- **What the task requires**: Say how many lines in the data below contain the word "number", and give no other text.

- **Provided data**:
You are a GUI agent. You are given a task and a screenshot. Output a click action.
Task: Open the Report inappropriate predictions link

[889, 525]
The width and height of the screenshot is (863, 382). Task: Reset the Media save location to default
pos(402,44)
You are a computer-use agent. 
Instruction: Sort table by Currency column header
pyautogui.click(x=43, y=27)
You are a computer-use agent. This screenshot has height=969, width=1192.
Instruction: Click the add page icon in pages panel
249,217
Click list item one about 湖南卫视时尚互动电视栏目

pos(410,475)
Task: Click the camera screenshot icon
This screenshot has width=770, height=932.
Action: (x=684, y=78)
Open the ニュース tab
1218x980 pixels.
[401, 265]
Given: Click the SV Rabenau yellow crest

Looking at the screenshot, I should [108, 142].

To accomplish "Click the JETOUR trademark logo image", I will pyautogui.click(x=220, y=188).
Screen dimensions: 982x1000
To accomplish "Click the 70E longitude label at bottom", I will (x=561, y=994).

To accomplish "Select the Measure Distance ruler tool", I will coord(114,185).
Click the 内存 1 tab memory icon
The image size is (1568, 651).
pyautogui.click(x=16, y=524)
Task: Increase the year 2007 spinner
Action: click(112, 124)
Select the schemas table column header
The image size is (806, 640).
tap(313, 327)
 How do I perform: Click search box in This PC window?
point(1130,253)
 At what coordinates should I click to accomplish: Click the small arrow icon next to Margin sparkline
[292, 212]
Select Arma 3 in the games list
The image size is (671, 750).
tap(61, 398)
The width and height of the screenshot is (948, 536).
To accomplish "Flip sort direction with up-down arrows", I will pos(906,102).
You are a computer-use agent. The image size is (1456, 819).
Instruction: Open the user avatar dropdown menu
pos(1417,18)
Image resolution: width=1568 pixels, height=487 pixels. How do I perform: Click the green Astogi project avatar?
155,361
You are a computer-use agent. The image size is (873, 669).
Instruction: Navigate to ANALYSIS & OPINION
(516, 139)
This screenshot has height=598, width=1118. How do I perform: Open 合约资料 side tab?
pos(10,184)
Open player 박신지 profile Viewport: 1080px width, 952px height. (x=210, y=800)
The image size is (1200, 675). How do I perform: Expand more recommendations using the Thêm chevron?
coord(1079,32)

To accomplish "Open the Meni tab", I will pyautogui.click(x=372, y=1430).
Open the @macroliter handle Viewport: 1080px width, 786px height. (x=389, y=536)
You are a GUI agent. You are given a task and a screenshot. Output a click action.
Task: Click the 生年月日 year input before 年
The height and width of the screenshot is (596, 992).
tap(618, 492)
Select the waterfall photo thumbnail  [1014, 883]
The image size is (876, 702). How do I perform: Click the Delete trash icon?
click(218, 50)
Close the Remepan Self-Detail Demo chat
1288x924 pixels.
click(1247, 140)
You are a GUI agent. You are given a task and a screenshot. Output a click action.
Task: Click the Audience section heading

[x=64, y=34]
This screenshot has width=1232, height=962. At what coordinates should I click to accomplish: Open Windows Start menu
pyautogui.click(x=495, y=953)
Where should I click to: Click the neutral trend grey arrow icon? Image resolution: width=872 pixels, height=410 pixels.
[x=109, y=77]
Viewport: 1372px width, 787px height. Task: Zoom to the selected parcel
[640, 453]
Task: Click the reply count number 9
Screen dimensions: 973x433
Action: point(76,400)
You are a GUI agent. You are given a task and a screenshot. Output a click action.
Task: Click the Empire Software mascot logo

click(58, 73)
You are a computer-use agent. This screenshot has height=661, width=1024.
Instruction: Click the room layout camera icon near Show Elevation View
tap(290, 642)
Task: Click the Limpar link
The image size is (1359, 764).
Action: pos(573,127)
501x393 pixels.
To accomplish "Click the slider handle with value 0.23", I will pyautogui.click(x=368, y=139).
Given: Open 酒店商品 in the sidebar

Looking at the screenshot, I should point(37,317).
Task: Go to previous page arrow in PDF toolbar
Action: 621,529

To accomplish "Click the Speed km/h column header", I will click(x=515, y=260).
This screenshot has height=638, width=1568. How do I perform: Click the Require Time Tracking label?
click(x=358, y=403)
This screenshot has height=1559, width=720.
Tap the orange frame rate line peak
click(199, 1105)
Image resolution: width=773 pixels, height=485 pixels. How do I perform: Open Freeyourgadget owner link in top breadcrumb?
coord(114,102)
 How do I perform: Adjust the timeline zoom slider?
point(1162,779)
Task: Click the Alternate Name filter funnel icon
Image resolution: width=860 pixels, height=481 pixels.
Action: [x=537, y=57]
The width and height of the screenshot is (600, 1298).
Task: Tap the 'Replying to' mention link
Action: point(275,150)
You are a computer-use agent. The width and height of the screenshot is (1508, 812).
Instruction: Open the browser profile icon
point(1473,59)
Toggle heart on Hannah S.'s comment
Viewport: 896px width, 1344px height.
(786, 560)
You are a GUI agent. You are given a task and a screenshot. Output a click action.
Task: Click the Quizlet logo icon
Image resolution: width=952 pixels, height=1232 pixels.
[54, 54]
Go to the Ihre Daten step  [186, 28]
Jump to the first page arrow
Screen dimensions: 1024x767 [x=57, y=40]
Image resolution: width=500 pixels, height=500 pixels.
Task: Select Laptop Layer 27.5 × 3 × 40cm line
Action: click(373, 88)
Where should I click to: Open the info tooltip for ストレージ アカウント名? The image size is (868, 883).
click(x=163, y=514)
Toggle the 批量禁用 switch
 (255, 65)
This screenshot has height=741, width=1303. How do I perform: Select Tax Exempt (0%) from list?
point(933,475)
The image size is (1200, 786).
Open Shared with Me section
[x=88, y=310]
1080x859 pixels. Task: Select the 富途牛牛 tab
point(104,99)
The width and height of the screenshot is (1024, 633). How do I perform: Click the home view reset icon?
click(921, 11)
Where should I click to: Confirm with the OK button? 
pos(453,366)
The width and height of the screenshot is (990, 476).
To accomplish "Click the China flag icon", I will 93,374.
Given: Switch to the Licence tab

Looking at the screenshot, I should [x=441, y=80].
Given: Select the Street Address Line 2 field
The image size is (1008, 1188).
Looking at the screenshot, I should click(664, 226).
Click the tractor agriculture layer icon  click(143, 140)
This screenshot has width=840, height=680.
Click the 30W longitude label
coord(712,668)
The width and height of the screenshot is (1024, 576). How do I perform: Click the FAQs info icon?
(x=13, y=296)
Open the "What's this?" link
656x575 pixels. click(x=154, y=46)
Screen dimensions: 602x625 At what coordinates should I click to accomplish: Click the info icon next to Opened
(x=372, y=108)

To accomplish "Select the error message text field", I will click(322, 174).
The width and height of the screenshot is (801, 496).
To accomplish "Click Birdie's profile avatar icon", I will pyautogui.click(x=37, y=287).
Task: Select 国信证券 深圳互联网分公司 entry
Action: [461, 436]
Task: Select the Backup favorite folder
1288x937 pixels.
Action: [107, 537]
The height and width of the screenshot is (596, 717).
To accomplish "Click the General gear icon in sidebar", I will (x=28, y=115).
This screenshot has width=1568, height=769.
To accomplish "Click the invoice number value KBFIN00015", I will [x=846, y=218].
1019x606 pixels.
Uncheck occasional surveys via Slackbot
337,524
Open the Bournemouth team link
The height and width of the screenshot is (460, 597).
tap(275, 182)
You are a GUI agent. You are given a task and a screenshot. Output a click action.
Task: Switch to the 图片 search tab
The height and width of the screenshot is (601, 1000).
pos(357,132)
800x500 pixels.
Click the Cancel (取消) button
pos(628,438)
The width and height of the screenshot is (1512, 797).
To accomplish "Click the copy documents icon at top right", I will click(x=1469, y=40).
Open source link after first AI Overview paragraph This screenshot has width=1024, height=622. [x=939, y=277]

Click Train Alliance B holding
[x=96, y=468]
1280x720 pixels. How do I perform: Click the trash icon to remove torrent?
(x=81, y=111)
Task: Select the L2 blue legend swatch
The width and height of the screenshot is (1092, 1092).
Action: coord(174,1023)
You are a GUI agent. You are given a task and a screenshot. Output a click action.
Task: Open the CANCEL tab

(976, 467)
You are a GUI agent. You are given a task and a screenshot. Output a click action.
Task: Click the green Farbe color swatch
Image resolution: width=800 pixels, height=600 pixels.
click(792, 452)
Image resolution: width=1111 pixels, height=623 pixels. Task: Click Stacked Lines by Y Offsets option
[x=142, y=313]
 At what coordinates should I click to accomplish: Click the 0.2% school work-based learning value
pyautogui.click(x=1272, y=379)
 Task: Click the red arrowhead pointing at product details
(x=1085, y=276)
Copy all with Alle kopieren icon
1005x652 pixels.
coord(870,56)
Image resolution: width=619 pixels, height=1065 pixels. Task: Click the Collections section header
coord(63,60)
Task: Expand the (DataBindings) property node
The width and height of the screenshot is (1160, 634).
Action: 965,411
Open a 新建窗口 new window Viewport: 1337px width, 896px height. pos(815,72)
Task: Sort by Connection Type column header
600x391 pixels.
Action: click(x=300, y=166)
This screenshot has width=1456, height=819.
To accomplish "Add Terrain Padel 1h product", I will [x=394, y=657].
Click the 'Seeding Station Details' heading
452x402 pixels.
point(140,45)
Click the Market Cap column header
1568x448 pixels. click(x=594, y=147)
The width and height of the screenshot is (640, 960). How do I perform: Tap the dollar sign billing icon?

- **Reply**: 2